20 MINUTES Par Manon Gimel
« La mise en scène d’Anne Barthel offre une proximité bouleversante avec le texte et l’histoire dans la sombre salle mise à nue du Théâtre du Nord-Ouest. Pendant deux heures, le jeu sensible des acteurs révèle la vitalité des personnages qui luttent contre la désolation qui les étouffe. »
LE LITTERAIRE par Violaine Cherrier
Bent, la célèbre pièce de Martin Sherman, revient après avoir bouleversé les scènes du monde entier, dont celles de Broadway dès 1979. L’auteur, dramaturge américain, lui-même juif et homosexuel, signe ici une oeuvre magistrale sur un sujet trop longtemps tabou : la déportation homosexuelle sous l’Allemagne nazie. Dès les premières lignes de texte, le spectateur est scotché à son siège, prisonnier à son tour de sa propre émotion, plongé dans la force et la percussion du texte, mais surtout troublé par les comédiens, au jeu toujours très juste, et qui, avec humilité, ne tombent jamais dans la facilité de trop en faire ni dans celle justement de ne pas être à la hauteur d’un si beau texte. Deux heures pendant lesquelles on a la gorge serrée, le souffle coupé et le coeur renversé... mais au bout desquelles on peine à se souvenir quand, pour la dernière fois, on est ressorti autant bouleversé et touché. Une oeuvre qui s’étend bien au-delà des branches de l’étoile jaune ou des côtés du triangle rose, mais qui nous concerne tous et nous remue au plus profond de nous-mêmes.

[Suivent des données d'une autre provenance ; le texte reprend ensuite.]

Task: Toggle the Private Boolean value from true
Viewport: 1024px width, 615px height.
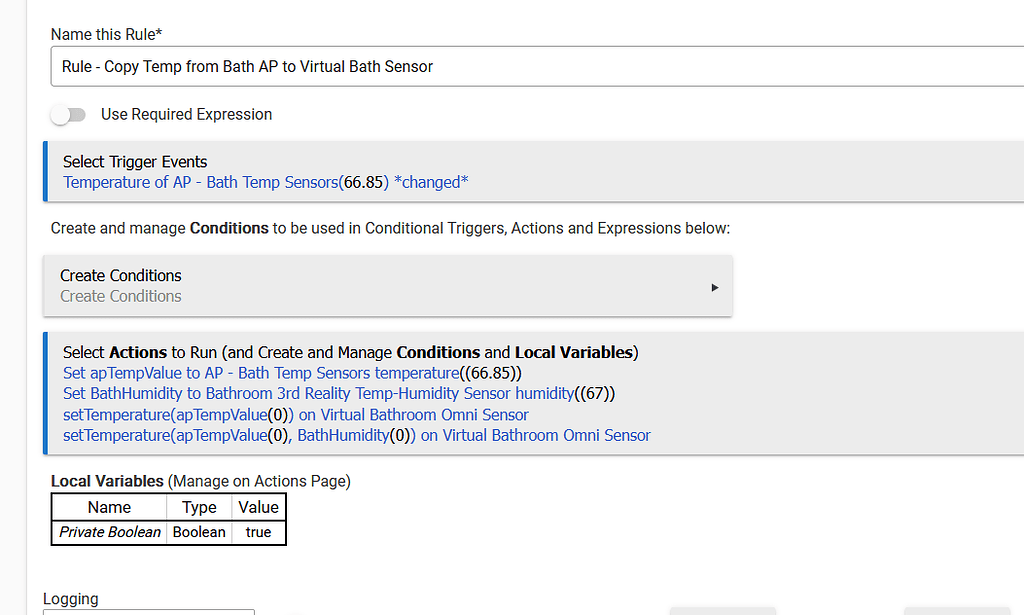Action: coord(258,532)
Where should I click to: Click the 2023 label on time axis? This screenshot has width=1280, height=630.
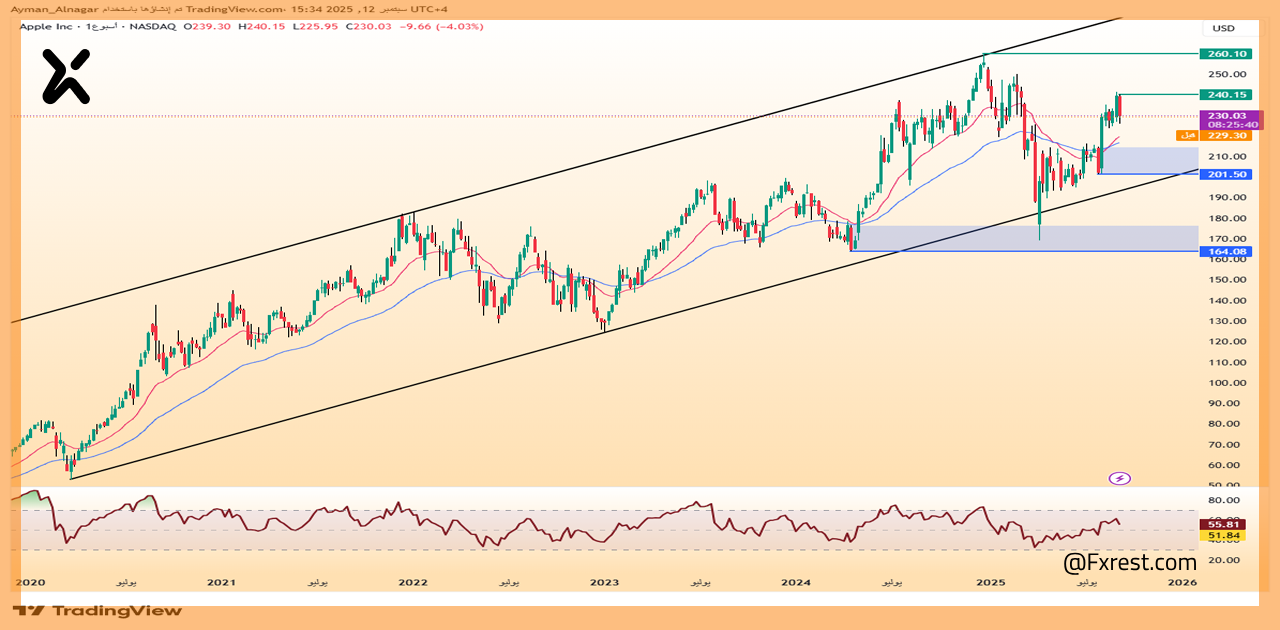(x=604, y=582)
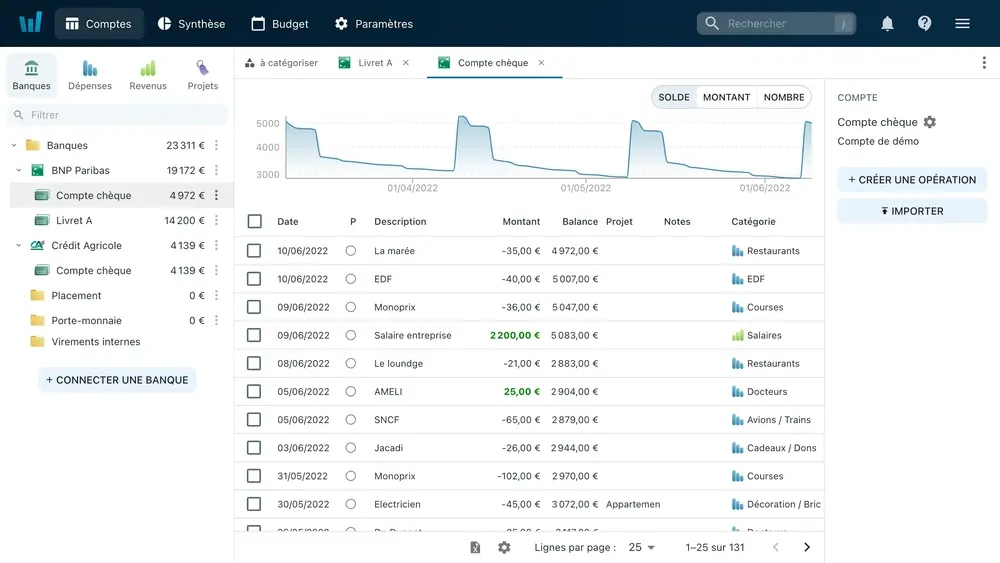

Un hommage à la tolérance, un hymne à l’amour, un véritable appel à la vie. Bouleversant de vérité ! Quel plus bel hommage pouvait être rendu à la compagnie du Théâtre du peuplier noir que celui de l’auteur lui-même ? En effet, Martin Sherman lui même est venu assister à la représentation le 17 mai dernier, journée internationale contre l’homophobie. À la fin de la pièce, l’auteur n’a prononcé que ses quelques mots : "C’est la plus belle adaptation de mon oeuvre qu’il m’ait été donné de voir !" Tout est dit.